The current issue of this journal includes 3 studies on the subject of SCD. Cieza-Asenjo et al.2 analysed SCD-related admissions in paediatric intensive care unit. In 3 years, 11 patients (0.8% of total admissions) required care in the intensive care unit. Although the fact that the study was conducted in a reference centre for SCD could be a source of bias, it still demonstrates that it would be relevant to conduct multicentre studies analysing severe complications in order to develop a standardised approach to their management.

On their part, González-Pérez et al.3 reviewed the effect of hydroxyurea in the 64 episodes of acute chest syndrome developed by 23 of the 48 children with SCD followed up in their hospital.

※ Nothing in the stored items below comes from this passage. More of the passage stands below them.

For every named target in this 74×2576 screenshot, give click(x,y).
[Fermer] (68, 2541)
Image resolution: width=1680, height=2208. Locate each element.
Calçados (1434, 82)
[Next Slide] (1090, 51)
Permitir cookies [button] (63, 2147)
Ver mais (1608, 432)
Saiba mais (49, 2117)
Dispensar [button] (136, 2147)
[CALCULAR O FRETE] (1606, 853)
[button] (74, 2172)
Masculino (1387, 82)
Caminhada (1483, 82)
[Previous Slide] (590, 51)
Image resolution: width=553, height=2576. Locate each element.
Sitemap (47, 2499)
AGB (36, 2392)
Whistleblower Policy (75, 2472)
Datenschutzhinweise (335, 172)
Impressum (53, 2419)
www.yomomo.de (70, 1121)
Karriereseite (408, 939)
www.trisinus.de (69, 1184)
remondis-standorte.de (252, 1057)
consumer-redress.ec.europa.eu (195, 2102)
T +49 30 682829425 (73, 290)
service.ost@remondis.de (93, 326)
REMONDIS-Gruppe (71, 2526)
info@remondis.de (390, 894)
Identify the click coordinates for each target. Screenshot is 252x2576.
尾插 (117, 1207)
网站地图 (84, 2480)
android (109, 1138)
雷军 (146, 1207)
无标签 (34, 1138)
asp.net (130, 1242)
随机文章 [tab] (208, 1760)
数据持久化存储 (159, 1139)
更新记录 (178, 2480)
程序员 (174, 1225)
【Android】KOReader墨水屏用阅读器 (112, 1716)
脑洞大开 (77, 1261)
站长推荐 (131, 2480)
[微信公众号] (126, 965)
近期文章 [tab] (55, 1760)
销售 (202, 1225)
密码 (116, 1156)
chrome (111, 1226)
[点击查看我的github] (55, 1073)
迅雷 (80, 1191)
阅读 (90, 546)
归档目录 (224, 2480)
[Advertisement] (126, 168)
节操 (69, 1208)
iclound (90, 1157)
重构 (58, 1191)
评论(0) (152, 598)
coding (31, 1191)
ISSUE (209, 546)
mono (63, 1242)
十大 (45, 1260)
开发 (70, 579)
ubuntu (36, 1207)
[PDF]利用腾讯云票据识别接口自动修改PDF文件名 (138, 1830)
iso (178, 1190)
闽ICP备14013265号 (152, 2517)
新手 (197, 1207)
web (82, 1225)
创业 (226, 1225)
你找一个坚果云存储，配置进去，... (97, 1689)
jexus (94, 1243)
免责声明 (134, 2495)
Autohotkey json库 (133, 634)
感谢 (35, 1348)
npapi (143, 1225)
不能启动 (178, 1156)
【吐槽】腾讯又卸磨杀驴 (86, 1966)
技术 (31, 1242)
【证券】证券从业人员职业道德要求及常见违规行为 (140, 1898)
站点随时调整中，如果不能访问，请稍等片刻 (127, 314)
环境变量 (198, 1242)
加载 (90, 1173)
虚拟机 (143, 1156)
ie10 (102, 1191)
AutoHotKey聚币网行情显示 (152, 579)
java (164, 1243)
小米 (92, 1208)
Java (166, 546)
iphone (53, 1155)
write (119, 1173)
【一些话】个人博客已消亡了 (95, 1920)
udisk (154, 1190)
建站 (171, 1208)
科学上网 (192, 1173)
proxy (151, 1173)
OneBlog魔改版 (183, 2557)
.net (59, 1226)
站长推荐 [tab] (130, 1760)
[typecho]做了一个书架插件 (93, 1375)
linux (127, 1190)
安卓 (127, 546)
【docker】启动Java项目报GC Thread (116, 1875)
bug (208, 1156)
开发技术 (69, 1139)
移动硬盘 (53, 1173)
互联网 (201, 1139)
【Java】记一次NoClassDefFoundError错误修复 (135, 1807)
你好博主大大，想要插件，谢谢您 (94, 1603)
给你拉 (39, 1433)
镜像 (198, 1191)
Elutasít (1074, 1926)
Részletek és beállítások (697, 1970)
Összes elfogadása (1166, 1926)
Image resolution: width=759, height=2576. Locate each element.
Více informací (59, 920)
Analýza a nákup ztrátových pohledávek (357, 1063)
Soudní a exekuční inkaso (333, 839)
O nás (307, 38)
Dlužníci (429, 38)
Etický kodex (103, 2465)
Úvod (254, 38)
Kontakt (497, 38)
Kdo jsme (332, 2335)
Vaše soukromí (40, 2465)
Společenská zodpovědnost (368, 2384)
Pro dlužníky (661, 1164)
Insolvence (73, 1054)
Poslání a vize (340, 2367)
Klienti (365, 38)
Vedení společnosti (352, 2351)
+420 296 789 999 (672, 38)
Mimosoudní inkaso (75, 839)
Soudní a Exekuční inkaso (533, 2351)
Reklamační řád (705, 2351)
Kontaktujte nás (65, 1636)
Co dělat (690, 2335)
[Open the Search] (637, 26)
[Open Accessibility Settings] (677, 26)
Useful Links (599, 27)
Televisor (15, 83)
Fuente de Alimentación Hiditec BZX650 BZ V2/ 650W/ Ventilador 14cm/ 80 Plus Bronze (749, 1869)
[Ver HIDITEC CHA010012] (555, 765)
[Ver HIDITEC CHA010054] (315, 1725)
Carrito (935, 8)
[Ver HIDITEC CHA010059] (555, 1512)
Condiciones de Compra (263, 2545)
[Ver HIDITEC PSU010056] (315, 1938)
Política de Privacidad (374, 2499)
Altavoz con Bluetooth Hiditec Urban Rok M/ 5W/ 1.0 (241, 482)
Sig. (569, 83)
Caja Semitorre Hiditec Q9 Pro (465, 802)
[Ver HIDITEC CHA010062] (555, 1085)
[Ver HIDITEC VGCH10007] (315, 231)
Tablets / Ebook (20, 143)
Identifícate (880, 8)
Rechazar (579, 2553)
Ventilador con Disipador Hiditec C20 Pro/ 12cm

While this was a retrospective study that covered a long period of time, and therefore there were changes in the therapeutic recommendations throughout this period, its findings support the current approach of providing this drug to all patients unless it is expressly contraindicated.

Lastly, Reparáz et al.4 described 71 hospitalizations in 25 patients out of a cohort of 35 children followed up for SCD. The diagnoses at admission did not differ from the previous literature, but the study reminds us that 70% of patients require hospital admission despite receiving the best possible care (early diagnosis, adequate prophylaxis).

Therefore, even under the best circumstances, in health care systems with newborn screening, early initiation of antibiotic prophylaxis and disease-modifying treatment with hydroxyurea and/or transfusions, early management of acute and severe emergencies, attenuation of chronic complications and an increase in life expectancy, SCD continues to be a harrowing condition. Still, in the past decade, 2 key promising fronts have emerged: on one hand, a potential cure with bone marrow transplantation and gene therapy. On the other, combination therapy mostly in addition to maintenance therapy with hydroxyurea.5,6

The drawback of haematopoietic stem cell transplantation is the scarcity of adequate donors, usually HLA-identical siblings. Trials are underway to study alternatives, such as haploidentical or unrelated donors. It was first used in 1984 in a child with myeloid leukaemia, and the patient was cured of both diseases. At present, the outcomes of transplantation of stem cells from an HLA-identical sibling are excellent.

Gene therapy is also bearing fruit as an alternative treatment approach, although it is only in its early stages. It uses the stem cells of the patients modified genetically in vitro, which theoretically sidesteps the possibility of graft rejection or graft-versus-host disease. Three main modalities are used: (1) lentiviral vectors expressing anti-sickling genes or gamma globins that increase the concentration of foetal haemoglobin, (2) lentiviral vectors expressing erythroid-specific short-hairpin RNA to downregulate expression of BCL11A, thus increasing foetal haemoglobin, and (3) editing of the BCL11A gene to delete the regulatory element allowing its expression.

Combined treatments will probably be the cornerstone of management for a large number of patients in upcoming years. Hydroxyurea should be given to all patients with the SS or SBeta0 phenotypes from age 9 months. Simple transfusions or chronic automated red blood cell exchange are indicated in every child with pathological transcranial Doppler Ultrasound findings or for secondary prophylaxis of stroke in those that have already had one. But in recent years, other molecules have been developed that have disease-modifying effects. Crizanlizumab is an IgG2 kappa monoclonal antibody that binds to P-selectin in endothelial cells and platelets, inhibiting their interactions to red and white blood cells. It is administered intravenously every 4 weeks at a dose of 5mg/kg. Voxelotor is a haemoglobin S polymerization inhibitor and achieves increases in total haemoglobin. It is administered orally in the form of 500mg tablets, usually at a dose of 1500mg/day. Although they are at different stages in the authorization process in Europe for its use in different age groups (the results of trials in children aged less than 16 years are still pending, and trials in children under 12 years are still underway), crizanlizumab and/or voxelotor are expected to be used in patients that had had 2 or more vaso-occlusive crises in the previous year or for other clinical indications still to be determined.